Minnie Lou Bradley ( Ottinger; December 15, 1931 – August 5, 2025) was an American rancher and cattlewoman. She was inducted into the National Cowgirl Museum and Hall of Fame in 2006. Bradley is considered an innovator in the beef cattle industry.

==Early life==
Minnie Lou Bradley was born Minnie Lou Ottinger on December 15, 1931, in Hinton, Oklahoma. Her parents were Ralph Thomas Ottinger and Zulema Young Ottinger. She grew up on a wheat farm. Bradley wanted a book on livestock rather than girl toys. She performed chores such as cleaning chicken roosts to pay for it. Bradley was active in the local 4-H Club, where she showed Angus cattle, sheep, and swine. She was not able to join the Future Farmers of America then as it was male-only membership. Bradley was showing lambs at age 9. She won a blue ribbon at age 10 at the Oklahoma State Fair for sheep raised on her ranch. She received her first Angus cow at age 13. Bradley graduated from high school in Hydro, Oklahoma.

==Career==
Bradley and her family owned and operated the Bradley 3 Ranch in Childress County, Texas. Bradley and a handful of women were first to earn a degree in animal husbandry from Oklahoma State University (formerly Oklahoma A&M). She was the first woman to join the Intercollegiate Livestock Judging Team. She was the first woman president of the American Angus Association. She was awarded many times by the agriculture industry in her long history for her contributions to the beef industry.

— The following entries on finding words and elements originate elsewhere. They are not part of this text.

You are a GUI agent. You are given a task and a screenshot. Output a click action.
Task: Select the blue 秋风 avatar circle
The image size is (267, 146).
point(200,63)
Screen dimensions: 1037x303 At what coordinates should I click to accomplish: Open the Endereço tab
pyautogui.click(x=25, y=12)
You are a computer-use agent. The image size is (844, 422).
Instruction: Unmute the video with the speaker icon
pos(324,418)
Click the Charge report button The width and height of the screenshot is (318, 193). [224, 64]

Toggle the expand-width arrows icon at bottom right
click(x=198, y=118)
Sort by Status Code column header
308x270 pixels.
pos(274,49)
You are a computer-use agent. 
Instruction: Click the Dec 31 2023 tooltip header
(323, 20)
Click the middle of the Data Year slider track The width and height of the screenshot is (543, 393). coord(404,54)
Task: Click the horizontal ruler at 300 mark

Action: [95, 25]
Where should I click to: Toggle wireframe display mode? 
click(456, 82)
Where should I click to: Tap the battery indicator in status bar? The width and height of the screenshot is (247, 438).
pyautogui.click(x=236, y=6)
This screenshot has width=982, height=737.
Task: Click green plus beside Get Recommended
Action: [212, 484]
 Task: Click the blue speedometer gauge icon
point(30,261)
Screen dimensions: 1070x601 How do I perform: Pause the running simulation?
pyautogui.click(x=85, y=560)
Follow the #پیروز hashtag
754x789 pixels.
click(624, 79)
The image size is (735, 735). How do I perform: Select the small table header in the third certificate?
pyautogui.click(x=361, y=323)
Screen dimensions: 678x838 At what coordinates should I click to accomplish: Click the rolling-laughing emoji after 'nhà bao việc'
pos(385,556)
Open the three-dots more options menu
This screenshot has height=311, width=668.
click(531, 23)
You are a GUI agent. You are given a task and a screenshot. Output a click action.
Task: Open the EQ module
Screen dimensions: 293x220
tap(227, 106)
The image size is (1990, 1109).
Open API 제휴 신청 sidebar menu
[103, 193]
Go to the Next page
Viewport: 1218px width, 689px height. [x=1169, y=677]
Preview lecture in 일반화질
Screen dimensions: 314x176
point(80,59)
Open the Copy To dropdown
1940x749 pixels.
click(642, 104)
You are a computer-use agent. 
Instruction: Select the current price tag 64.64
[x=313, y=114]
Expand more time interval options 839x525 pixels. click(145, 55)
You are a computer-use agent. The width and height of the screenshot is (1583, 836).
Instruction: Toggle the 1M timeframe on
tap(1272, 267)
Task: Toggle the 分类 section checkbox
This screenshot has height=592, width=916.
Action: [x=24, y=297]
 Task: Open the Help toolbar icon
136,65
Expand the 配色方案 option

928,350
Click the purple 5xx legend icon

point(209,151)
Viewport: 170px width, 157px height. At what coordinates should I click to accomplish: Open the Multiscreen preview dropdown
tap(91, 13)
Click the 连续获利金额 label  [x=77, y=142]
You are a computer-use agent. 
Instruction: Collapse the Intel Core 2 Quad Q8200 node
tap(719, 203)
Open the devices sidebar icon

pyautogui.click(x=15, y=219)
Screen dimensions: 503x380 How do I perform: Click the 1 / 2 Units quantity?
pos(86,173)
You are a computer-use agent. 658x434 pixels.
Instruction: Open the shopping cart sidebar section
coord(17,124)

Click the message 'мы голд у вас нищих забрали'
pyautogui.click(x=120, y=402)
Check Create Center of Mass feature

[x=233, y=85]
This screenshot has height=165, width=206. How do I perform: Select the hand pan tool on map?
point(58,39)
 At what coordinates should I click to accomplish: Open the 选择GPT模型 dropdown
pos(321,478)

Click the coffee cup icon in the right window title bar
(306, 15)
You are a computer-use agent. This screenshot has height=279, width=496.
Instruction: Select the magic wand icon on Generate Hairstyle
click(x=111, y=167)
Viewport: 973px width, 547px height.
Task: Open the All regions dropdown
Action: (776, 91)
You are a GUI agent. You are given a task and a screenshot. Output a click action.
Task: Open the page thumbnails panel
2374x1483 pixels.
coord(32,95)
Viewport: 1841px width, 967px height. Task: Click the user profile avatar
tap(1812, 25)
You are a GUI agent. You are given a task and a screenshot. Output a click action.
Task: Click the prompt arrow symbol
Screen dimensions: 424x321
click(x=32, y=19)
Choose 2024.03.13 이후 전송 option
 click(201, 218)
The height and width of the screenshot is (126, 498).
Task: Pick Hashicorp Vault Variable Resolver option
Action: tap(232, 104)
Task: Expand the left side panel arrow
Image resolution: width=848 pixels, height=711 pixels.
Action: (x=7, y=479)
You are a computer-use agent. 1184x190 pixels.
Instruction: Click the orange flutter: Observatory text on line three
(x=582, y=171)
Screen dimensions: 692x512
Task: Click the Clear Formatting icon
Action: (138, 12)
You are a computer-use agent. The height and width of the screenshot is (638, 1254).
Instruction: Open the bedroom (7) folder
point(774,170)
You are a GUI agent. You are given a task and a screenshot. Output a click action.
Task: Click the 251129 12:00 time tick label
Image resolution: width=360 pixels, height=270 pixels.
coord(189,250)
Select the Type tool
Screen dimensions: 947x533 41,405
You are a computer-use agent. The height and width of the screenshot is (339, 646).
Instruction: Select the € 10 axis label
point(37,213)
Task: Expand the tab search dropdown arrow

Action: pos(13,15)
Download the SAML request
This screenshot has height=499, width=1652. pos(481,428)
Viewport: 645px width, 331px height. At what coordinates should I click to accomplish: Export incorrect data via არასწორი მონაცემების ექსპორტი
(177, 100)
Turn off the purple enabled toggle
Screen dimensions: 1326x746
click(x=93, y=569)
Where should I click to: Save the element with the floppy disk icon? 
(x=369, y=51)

The first job Bradley had was working as an assistant to the executive secretary of the Texas Angus Association. She later worked for J. P. Walker of Angus Valley Farms in Tulsa, Oklahoma. In 1955, the year they were married, the Bradleys bought a 3,300 acre ranch with 20 cows near Childress that was co-owned with Billy Jack's parents. The combined property they named Bradley 3 Ranch. The two families ran it together for some time. Eventually, the ranch reached a size of 11,000 acres and usually ran 400 Angus-bred cattle. Minnie Lou became the head of the ranch. She also taught agriculture classes at Texas Christian University. Last reports showed that Billy Jack was living in Vernon, Texas, and Minnie Lou, her daughter and her son-in-law were running Bradley 3 Ranch. Minnie Lou and Billy Jack's son had died earlier. Bradley was recognized for work of the Angus breed, her success in crossbreeding Angus and Hereford cattle. She was inducted into the National Cowgirl Museum and Hall of Fame in 2006. In 2014, her portrait was unveiled to be displayed in the Saddle and Sirloin Gallery in Louisville, Kentucky.

==Personal life and death==
Minnie Lou Ottinger married Bill Bradley in 1955. They raised one son and one daughter together.

Minnie Lou Bradley died following a brief illness on August 5, 2025, at the age of 93.